(What this task involves): Could you copy every line of the data that contains "white"?

(Provided records):

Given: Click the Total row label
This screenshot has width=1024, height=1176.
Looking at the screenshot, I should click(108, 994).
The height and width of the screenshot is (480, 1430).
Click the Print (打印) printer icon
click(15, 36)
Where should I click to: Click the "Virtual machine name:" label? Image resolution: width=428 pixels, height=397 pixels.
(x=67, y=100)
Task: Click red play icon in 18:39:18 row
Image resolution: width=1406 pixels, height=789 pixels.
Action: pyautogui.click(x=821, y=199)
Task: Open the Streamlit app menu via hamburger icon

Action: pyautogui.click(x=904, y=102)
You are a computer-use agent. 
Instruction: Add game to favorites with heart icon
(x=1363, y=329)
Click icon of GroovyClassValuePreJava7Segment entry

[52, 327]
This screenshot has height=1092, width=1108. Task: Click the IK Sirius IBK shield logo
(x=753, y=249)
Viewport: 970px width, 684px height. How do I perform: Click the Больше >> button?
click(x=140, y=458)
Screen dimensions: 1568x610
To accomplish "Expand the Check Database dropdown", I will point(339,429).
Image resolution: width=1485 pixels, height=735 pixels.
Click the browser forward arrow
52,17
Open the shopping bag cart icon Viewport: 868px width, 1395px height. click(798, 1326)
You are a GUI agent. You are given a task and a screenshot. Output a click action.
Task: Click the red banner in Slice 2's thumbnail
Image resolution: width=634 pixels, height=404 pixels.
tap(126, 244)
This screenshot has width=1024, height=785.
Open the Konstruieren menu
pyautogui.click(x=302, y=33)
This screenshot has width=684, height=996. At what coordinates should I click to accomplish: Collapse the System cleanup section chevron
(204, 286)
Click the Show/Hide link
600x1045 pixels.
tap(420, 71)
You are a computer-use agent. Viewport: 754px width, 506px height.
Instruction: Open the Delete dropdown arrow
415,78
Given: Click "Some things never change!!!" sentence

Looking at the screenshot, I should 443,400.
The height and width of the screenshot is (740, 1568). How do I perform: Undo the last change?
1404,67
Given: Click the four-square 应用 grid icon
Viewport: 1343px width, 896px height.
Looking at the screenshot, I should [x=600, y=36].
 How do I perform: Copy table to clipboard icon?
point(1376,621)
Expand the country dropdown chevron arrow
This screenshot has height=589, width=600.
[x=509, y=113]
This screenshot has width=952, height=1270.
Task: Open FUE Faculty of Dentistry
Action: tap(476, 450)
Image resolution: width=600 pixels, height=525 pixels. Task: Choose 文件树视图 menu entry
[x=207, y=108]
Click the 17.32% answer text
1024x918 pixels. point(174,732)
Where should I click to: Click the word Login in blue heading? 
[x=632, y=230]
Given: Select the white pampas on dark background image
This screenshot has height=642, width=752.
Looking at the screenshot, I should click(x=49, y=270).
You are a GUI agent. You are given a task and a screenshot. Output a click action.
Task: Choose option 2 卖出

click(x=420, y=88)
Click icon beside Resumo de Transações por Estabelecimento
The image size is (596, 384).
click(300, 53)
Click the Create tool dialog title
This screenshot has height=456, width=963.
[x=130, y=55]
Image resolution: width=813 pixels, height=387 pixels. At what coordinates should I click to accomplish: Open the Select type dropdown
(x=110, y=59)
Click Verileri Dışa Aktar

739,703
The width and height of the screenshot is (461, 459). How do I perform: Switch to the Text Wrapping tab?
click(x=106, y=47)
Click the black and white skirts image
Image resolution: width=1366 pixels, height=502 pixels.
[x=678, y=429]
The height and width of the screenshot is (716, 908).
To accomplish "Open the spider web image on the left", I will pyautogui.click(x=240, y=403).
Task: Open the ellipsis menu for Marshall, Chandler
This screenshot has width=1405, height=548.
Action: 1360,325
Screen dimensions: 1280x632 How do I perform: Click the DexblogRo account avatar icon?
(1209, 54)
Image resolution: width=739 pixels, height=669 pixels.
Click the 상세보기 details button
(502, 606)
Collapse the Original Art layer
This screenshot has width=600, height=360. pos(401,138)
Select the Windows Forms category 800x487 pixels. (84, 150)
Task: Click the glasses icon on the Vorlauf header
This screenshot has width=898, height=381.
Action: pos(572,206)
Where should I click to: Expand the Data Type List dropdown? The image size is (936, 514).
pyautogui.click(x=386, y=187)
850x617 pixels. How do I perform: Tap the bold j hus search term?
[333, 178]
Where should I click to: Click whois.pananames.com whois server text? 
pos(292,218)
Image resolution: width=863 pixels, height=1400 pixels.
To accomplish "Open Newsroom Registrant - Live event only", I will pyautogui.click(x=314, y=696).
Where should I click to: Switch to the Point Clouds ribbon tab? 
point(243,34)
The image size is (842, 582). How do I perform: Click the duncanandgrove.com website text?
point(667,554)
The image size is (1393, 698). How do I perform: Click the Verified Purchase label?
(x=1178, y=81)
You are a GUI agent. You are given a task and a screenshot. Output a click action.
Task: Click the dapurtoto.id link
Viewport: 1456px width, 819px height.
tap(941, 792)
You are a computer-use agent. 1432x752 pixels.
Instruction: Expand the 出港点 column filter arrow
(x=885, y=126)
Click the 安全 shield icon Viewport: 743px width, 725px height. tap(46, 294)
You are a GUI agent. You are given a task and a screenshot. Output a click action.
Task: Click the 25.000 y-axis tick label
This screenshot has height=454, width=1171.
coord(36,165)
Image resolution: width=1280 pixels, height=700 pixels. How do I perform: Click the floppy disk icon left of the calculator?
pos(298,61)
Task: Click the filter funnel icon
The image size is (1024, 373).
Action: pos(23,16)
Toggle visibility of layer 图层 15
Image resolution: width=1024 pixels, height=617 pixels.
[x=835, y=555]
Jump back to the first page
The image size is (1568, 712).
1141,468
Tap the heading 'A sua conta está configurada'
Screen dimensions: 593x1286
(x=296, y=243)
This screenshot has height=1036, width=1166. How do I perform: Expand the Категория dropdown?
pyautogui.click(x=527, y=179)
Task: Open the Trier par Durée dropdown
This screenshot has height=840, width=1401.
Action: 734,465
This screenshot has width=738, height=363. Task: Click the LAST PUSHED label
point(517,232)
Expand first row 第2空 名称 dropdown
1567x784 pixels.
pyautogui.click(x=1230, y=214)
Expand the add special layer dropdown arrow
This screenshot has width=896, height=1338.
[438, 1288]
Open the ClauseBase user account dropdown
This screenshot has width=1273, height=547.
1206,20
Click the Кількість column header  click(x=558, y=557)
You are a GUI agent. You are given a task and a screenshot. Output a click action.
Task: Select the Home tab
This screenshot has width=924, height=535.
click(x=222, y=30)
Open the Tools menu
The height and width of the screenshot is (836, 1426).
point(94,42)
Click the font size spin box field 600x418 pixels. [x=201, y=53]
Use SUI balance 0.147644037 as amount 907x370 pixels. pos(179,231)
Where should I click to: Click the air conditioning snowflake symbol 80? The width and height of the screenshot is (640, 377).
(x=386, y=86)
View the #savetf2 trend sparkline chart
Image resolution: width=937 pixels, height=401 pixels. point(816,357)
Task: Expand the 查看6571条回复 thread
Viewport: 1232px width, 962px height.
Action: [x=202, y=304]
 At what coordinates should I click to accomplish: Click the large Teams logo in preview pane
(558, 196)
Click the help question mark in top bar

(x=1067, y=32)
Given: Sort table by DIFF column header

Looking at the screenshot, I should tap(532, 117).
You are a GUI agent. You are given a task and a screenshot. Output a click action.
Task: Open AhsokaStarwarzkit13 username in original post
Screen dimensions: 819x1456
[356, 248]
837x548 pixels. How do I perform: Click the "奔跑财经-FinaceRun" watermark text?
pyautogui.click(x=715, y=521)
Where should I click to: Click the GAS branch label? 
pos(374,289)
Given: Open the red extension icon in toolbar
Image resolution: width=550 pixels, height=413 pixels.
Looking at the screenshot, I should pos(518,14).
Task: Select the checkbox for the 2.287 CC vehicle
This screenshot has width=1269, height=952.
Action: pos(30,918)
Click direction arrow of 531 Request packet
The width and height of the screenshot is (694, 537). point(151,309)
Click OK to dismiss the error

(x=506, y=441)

(Worked solution):
Given: Select the white pampas on dark background image
Click the black and white skirts image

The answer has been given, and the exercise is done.